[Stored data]

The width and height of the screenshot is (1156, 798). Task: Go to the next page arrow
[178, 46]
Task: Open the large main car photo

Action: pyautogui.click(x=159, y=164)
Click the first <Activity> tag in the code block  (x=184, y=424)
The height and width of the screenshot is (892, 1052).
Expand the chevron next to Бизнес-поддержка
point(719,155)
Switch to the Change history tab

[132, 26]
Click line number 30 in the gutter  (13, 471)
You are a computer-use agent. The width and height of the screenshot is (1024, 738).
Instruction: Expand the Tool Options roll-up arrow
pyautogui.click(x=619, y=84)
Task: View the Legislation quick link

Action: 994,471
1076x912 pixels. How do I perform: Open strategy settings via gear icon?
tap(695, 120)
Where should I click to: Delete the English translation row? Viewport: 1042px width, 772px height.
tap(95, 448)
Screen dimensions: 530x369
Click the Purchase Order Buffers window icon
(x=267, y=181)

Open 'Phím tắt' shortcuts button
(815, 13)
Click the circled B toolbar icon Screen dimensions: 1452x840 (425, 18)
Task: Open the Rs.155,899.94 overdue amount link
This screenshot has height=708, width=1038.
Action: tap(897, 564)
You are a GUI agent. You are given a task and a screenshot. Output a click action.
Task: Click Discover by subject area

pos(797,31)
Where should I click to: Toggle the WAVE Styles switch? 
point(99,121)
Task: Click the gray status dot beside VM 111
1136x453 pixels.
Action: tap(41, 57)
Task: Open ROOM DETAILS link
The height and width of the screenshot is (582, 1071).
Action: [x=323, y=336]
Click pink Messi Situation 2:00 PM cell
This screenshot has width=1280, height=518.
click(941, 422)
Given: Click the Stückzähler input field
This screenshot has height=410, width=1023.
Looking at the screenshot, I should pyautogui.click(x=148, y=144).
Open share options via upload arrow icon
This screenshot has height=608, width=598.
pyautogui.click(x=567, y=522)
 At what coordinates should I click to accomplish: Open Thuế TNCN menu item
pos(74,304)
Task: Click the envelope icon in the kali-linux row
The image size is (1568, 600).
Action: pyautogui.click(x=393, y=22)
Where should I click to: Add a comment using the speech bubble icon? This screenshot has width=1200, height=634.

Work instruction>
Wherever a line of the data holds "dimensions", copy that line.

Expected answer>
Screen dimensions: 530x369
Click the circled B toolbar icon Screen dimensions: 1452x840 (425, 18)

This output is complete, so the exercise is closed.